Italian author and poet

Giulio Cesare Cortese (1570 in Naples, Kingdom of Naples – 22 December 1622 in Naples) was a writer and poet.

==Life==
Born to a well-to-do family, nothing is known of Cortese's early life, though it is thought that he was a schoolmate of Giambattista Basile. Receiving a law degree, he tried life as a courtier in Spain and Florence, without any great success. Cortese apparently had some success in the Medici court as he was sent in 1599 to Spain as a member of a Medici delegation for the marriage of Philip III of Spain with Margherita of Austria. In his "Tuscan" rhymes, there is a fruitless attempt to catch the attention of the Counts of Lemos, the foremost representatives of the Spanish crown in Naples. He was a close friend of Luigi Caponaro, whom he frequently cites in his work. Regardless of his commemoration by Basile in 1627, it is generally believed, due to several handwritten manuscripts, that Cortese lived at least until 1640, and it is consequently believed that he attended and perhaps participated in his own funeral. Cortese is very important for Baroque and dialectical literature, in that, with Basile, he laid the foundations for the artistic and literary dignity of the Neapolitan language as opposed to the Tuscan dialect in which Cortese had also produced a number of largely laudatory works.

== Works ==
===The Vaiasseide===
A mock-heroic poem in five cantos, where the lyric meter and the heroic themes are lowered to the level of the protagonists: a group of vaiasse, common Neapolitan women who express themselves in dialect. Its writing is comic and transgressive, where much importance is given to the participation of the plebeian choir in the mechanics of the action.

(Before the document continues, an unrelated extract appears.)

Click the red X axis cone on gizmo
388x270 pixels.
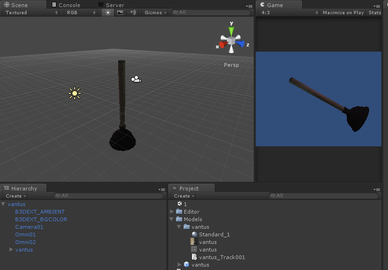coord(222,44)
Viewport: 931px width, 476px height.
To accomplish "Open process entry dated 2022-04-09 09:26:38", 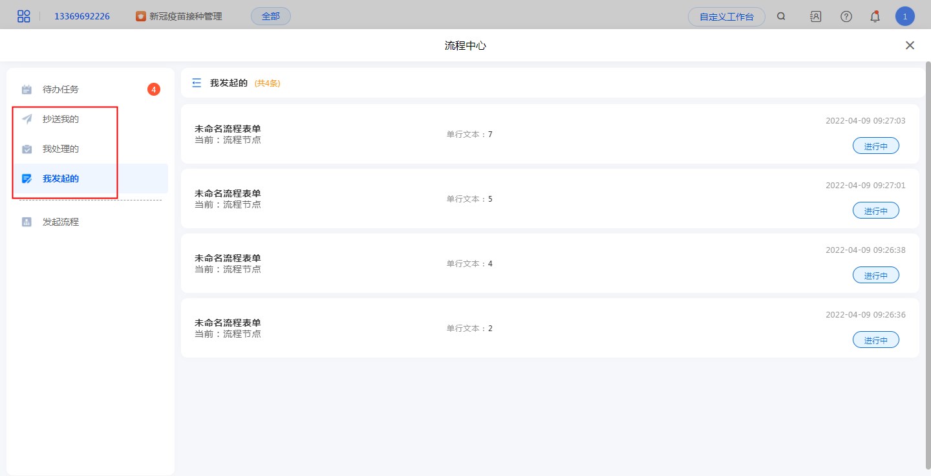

The reader is literally catapulted into the day-to-day life of the vaiasse where the main element is the investigation of the world through which Cortese makes into a world which is not his own and which he describes with irony and tragedy.

===The Voyage in Parnassus===
This work, written in dialect, serves as a diagnostic exploration of the state of literature and the individuals involved in it, with a variety of autobiographical allusions, filled with bitterness and pessimism.

The entire narrative takes place in Parnassus where Apollo and his Muses reside and where the poet can set forth the sins of poetry, carried out in a degraded society, where the order of the day is the crime of plagiarism. The whole resolves itself with a fairytale ending and the bitter disillusionment of the poet who sees all of his ambitions coming to nought.